So I started thinking…the opioid addiction treatment program where I work has been growing, accepting more patients, and our census is a little higher than one year ago. But data from my opioid treatment program is not part of the prescription monitoring data, because we must adhere to a higher standard of confidentiality, given the stigma attached to medication-assisted treatment of opioid use disorders.

Except for the office-based buprenorphine patients. At present, they are not protected by higher levels of confidentiality and their data is part of the prescription monitoring program. I only have thirteen patients in that program in Wilkes County, but the pain clinic also prescribes much buprenorphine, for both pain and addiction.

Buprenorphine is an odd drug, since it is a partial opioid agonist with a ceiling effect at 16-24mg per day.

The American Society of Addiction Medicine published a paper giving instructions about how to calculate MME for methadone and buprenorphine.
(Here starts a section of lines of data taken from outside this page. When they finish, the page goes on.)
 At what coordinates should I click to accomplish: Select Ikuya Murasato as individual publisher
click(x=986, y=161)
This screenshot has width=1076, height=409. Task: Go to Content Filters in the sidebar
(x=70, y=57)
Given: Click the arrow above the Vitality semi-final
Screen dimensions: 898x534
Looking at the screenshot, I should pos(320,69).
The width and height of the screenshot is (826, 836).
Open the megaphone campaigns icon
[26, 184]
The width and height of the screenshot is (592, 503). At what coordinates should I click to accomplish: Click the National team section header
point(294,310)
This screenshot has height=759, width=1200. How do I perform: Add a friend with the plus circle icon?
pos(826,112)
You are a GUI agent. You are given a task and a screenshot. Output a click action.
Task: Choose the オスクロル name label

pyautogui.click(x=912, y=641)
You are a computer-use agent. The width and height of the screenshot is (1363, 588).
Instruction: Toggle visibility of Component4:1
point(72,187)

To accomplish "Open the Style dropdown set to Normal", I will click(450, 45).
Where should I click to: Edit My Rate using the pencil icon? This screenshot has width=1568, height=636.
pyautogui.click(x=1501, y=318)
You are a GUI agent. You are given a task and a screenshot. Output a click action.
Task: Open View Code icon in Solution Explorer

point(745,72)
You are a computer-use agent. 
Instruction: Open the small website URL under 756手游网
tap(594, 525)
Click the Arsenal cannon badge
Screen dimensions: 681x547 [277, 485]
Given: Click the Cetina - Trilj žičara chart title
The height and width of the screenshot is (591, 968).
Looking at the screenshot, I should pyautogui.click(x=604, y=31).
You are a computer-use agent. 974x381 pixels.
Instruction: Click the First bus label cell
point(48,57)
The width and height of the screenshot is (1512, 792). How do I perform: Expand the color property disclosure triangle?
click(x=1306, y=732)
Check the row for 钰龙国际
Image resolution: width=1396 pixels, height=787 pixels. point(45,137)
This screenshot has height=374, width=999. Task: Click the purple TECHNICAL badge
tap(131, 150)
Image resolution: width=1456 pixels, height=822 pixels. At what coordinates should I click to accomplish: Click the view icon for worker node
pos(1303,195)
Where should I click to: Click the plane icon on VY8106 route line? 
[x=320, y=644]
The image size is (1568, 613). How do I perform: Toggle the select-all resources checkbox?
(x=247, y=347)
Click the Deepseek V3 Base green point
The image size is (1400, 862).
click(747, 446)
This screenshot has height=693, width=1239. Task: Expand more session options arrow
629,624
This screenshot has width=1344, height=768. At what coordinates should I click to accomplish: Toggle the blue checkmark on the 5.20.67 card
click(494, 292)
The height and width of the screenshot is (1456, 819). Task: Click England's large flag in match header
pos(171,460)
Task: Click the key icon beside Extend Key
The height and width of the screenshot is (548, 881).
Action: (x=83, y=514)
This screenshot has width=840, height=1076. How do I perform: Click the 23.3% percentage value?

Their position paper on this issue (http://www.asam.org/docs/default-source/public-policy-statements/public-policy-statement-on-morphine-equivalent-units-morphine-milligram-equivalents.pdf?sfvrsn=0 ) says,

1. When used for the treatment of addiction, methadone and buprenorphine should be explicitly excluded from legislation, regulations, state medical board guidelines, and payer policies that attempt to reduce opioid overdose-related mortality by limiting milligram morphine equivalents (MME). Higher MME of these medications are necessary and clinically indicated for the effective treatment of addiction involving opioid.
2. State medical boards should not use MME conversions of methadone or buprenorphine dosages used in addiction treatment as the basis for investigations or disciplinary actions against prescribers.

In other words, when buprenorphine is used to treat addiction, translating the dose into MMEs is misleading. I would add that given the ceiling effect of buprenorphine, a partial opioid agonist, overdose is much less likely with this drug than with full agonists for opioid-tolerance people. And really, the risk for overdose death is the purpose for collecting MME data.

My state’s prescription monitoring program does use MMEs for buprenorphine. I’ve seen it on my office-based patient reports, and it annoyed me, knowing ASAM’s position statement about this issue. But I didn’t realize using MMEs for buprenorphine could potentially skew data until now.

What if residents of my county are prescribed more buprenorphine than other counties, both because it’s being prescribed appropriately for the high incidence of opioid use disorder in the county, and also because at least one physician group prescribes buprenorphine off-label for pain?.

To get an idea of how badly buprenorphine MMEs could skew data, I went back and looked at one of my office-based patients. The NC CSRS (our state’s prescription monitoring program) gave a MME of 360mg for a buprenorphine dose of 12mg.

That’s misleading. Morphine at a daily dose of 360mg would place a patient at infinitely more risk than buprenorphine at 12mg.

Just a few days ago, I sent an email to some of the smartest people in my state, asking them to consider this issue. As I was getting ready to post this, I heard back. The NC CSRS plans to separate office-based treatment data. I’ll update readers.

The Opioid Summit

Last week I went to a conference in Statesville, NC, called the Opioid Summit. It was hosted by Partners Training Academy, which is part of Partners Behavioral Health. This is an agency that provides mental health and substance abuse treatment for part of North Carolina.

I did not have extraordinarily high expectations for this conference. I’ve gone to plenty of such conferences around the state. The state-wide meetings are good, and regional meetings are decent, too. But I saw they had Dr. Thomas McLellan as a lunch speaker on the topic of integrating addiction care into mainstream medicine, and I wanted to hear him. Besides, it’s nice to socialize with people in this field I haven’t seen for a while.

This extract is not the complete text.